> Stated problem:
Copy out the lines of the listing starting at the line that contains "Show message in HTML view" and ending at the last line of the listing, both included, reproducing them without change.

> Entries:
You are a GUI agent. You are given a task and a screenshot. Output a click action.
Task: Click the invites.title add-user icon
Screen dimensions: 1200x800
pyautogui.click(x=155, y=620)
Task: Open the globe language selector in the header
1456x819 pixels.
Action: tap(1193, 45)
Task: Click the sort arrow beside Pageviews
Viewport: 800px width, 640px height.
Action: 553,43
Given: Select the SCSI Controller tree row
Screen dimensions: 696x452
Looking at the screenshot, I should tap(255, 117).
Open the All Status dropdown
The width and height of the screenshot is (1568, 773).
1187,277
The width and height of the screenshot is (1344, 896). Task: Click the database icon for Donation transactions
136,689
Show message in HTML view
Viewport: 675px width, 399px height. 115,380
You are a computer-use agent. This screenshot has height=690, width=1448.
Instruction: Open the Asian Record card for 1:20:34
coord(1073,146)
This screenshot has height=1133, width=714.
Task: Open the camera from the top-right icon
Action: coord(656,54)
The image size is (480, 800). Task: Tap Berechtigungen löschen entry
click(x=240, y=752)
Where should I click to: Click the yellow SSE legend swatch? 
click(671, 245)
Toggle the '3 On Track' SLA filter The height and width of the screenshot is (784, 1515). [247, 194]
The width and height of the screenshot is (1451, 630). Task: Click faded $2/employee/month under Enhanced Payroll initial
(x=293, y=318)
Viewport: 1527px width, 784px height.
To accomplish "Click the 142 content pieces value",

> Output below:
Show message in HTML view
Viewport: 675px width, 399px height. 115,380
You are a computer-use agent. This screenshot has height=690, width=1448.
Instruction: Open the Asian Record card for 1:20:34
coord(1073,146)
This screenshot has height=1133, width=714.
Task: Open the camera from the top-right icon
Action: coord(656,54)
The image size is (480, 800). Task: Tap Berechtigungen löschen entry
click(x=240, y=752)
Where should I click to: Click the yellow SSE legend swatch? 
click(671, 245)
Toggle the '3 On Track' SLA filter The height and width of the screenshot is (784, 1515). [247, 194]
The width and height of the screenshot is (1451, 630). Task: Click faded $2/employee/month under Enhanced Payroll initial
(x=293, y=318)
Viewport: 1527px width, 784px height.
To accomplish "Click the 142 content pieces value",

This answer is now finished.